• [What the exercise asks]: Lines from the beginning of the entries up to and including the one with "Task: Sort the list by STATUS column" must be duplicated word for word; leave out all others.

━━ Listed records ━━

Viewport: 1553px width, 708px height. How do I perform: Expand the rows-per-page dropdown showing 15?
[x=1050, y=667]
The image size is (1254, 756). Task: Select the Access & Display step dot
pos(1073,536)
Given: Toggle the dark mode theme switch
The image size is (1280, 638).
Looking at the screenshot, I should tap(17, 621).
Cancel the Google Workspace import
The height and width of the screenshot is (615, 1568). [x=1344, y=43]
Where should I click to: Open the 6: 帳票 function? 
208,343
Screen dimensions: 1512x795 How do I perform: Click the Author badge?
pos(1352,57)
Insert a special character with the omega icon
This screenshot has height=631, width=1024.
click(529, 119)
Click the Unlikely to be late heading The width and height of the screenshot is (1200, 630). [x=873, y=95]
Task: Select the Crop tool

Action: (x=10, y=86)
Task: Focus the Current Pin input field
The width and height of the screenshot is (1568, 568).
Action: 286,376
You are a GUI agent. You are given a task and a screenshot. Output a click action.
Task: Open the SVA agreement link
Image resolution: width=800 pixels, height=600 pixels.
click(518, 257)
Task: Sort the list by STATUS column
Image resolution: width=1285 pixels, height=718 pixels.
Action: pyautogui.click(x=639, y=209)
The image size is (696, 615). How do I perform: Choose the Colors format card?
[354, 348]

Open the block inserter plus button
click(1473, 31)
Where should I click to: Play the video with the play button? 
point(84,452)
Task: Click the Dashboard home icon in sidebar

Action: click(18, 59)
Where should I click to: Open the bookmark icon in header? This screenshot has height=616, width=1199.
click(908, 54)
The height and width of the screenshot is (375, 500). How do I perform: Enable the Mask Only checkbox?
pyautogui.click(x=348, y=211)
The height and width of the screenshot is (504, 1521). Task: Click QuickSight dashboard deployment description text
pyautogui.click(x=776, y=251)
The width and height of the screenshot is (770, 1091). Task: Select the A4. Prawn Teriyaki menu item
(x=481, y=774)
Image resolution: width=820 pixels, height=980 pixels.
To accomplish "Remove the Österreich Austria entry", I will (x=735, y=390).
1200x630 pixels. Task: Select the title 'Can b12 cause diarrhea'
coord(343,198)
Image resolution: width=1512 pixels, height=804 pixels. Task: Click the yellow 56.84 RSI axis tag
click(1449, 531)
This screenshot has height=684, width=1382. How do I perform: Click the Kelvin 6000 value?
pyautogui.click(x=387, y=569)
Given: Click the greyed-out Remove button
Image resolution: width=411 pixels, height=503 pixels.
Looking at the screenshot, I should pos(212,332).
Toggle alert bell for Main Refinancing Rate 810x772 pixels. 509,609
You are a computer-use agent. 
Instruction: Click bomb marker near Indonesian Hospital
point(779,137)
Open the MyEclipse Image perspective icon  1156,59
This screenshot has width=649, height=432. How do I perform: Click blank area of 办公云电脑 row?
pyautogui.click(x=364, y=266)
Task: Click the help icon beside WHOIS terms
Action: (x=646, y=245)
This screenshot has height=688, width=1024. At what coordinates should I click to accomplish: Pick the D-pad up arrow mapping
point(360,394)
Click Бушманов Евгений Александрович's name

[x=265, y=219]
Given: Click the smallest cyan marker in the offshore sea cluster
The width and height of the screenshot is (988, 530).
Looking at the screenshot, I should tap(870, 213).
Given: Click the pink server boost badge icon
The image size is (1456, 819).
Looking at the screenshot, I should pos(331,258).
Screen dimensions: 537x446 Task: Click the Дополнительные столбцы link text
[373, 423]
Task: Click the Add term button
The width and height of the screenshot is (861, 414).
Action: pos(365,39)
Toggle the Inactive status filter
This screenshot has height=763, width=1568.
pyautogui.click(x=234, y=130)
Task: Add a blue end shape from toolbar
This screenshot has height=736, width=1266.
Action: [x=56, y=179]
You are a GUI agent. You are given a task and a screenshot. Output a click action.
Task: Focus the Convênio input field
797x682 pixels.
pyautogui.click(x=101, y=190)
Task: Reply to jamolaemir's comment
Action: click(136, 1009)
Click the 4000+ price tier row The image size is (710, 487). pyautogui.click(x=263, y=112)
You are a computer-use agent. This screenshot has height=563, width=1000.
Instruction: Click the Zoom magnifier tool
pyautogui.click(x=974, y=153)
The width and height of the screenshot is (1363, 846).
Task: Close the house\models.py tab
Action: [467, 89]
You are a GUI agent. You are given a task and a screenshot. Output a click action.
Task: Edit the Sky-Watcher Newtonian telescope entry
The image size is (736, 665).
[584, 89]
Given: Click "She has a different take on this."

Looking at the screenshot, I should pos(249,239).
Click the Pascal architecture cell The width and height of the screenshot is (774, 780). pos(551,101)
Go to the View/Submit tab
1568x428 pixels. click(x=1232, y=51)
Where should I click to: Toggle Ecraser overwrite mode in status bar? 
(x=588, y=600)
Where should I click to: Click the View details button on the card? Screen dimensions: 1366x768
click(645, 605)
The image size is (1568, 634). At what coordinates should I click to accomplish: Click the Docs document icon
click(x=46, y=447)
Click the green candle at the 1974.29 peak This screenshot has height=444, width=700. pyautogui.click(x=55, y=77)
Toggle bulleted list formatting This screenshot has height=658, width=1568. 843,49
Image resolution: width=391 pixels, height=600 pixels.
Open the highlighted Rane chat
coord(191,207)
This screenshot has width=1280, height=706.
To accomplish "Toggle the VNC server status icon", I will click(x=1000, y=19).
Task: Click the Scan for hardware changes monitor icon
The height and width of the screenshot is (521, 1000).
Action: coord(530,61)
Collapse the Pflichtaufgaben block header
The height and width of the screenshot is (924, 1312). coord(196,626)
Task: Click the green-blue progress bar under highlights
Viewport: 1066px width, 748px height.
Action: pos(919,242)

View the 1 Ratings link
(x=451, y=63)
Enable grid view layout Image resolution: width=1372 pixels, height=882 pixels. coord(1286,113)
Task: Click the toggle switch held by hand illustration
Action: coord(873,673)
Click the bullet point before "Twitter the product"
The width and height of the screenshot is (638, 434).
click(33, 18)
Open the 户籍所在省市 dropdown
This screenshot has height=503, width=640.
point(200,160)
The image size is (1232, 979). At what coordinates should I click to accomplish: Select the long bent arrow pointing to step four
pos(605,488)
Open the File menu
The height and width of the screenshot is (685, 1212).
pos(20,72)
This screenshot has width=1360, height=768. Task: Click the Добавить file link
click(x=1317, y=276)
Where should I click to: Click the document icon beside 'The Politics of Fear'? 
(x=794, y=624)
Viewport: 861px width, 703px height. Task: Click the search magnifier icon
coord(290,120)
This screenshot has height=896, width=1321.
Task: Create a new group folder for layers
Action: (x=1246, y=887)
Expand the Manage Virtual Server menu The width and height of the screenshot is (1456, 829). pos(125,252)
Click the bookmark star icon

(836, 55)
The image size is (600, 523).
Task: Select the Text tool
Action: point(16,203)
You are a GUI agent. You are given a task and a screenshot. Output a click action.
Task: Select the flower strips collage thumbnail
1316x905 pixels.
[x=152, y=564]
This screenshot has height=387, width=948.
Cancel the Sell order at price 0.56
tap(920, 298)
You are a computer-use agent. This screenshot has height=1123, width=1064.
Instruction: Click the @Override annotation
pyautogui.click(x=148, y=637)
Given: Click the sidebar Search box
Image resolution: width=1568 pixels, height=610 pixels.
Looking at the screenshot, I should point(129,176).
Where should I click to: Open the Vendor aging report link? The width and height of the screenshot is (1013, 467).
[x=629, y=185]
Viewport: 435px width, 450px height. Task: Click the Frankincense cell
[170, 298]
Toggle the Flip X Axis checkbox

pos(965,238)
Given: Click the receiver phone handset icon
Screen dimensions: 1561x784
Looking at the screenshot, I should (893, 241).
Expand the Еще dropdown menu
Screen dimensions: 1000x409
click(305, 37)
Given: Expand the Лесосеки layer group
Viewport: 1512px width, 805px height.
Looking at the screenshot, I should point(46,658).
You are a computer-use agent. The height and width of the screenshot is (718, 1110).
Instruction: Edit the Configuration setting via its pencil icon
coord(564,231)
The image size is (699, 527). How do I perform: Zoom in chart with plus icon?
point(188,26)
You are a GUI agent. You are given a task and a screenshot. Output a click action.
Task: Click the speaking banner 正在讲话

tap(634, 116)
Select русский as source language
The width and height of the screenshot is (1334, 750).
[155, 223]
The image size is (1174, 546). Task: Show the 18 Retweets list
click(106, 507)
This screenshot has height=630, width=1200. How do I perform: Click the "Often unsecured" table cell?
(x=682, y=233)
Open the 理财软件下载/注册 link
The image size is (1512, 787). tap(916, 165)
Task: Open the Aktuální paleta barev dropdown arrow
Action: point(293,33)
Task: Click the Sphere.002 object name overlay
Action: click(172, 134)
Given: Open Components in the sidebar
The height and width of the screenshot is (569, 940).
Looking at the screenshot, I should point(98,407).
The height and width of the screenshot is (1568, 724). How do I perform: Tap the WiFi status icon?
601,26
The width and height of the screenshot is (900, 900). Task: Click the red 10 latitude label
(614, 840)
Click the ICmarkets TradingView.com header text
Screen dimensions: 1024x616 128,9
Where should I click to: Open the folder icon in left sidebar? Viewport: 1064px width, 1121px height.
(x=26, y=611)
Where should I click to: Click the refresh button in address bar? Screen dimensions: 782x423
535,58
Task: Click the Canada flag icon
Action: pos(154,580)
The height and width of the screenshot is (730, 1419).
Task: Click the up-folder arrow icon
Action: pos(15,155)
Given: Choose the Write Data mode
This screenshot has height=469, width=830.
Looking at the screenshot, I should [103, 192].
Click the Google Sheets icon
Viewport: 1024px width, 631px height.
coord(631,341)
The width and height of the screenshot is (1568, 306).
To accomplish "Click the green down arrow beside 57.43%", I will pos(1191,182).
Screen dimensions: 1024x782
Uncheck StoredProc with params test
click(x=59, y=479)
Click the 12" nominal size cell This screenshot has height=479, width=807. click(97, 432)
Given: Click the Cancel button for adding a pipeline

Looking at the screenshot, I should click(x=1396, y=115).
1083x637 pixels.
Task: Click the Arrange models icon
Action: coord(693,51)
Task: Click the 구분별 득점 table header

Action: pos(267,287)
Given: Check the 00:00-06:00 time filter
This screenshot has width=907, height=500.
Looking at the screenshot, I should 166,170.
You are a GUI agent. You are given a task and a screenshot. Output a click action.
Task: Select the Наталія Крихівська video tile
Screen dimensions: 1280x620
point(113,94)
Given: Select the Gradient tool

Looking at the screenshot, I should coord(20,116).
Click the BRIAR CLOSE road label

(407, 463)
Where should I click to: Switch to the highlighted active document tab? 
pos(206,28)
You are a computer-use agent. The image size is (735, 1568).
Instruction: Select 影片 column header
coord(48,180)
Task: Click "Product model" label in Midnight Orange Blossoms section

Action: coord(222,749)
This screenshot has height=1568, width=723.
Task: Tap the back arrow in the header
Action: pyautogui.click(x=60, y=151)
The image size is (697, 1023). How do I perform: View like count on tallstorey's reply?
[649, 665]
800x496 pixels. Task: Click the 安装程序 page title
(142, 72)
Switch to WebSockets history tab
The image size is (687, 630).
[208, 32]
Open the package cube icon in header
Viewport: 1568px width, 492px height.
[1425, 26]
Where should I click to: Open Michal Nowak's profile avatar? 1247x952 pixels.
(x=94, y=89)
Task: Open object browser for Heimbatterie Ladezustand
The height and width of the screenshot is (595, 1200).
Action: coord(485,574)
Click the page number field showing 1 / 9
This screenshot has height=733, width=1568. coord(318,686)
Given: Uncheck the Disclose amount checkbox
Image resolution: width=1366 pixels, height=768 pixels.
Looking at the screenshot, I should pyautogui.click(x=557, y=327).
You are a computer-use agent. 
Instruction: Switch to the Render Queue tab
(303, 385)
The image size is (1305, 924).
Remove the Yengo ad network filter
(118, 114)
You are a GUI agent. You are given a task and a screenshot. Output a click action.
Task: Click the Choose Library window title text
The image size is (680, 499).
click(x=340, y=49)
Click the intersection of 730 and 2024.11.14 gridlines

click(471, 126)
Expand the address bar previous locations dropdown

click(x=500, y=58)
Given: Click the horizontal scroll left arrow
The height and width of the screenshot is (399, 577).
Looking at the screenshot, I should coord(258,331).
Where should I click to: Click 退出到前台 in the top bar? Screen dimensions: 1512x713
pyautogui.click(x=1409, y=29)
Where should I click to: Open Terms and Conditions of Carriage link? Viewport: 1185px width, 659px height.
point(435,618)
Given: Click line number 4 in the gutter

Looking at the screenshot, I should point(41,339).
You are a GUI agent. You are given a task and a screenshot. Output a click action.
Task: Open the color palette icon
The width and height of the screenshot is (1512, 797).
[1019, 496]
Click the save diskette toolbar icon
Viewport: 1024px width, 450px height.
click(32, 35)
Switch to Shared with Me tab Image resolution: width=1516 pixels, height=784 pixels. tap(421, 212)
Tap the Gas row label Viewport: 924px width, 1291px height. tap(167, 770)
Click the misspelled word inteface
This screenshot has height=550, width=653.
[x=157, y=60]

━━━

• [Answer section]:
Viewport: 1553px width, 708px height. How do I perform: Expand the rows-per-page dropdown showing 15?
[x=1050, y=667]
The image size is (1254, 756). Task: Select the Access & Display step dot
pos(1073,536)
Given: Toggle the dark mode theme switch
The image size is (1280, 638).
Looking at the screenshot, I should tap(17, 621).
Cancel the Google Workspace import
The height and width of the screenshot is (615, 1568). [x=1344, y=43]
Where should I click to: Open the 6: 帳票 function? 
208,343
Screen dimensions: 1512x795 How do I perform: Click the Author badge?
pos(1352,57)
Insert a special character with the omega icon
This screenshot has height=631, width=1024.
click(529, 119)
Click the Unlikely to be late heading The width and height of the screenshot is (1200, 630). [x=873, y=95]
Task: Select the Crop tool

Action: (x=10, y=86)
Task: Focus the Current Pin input field
The width and height of the screenshot is (1568, 568).
Action: 286,376
You are a GUI agent. You are given a task and a screenshot. Output a click action.
Task: Open the SVA agreement link
Image resolution: width=800 pixels, height=600 pixels.
click(518, 257)
Task: Sort the list by STATUS column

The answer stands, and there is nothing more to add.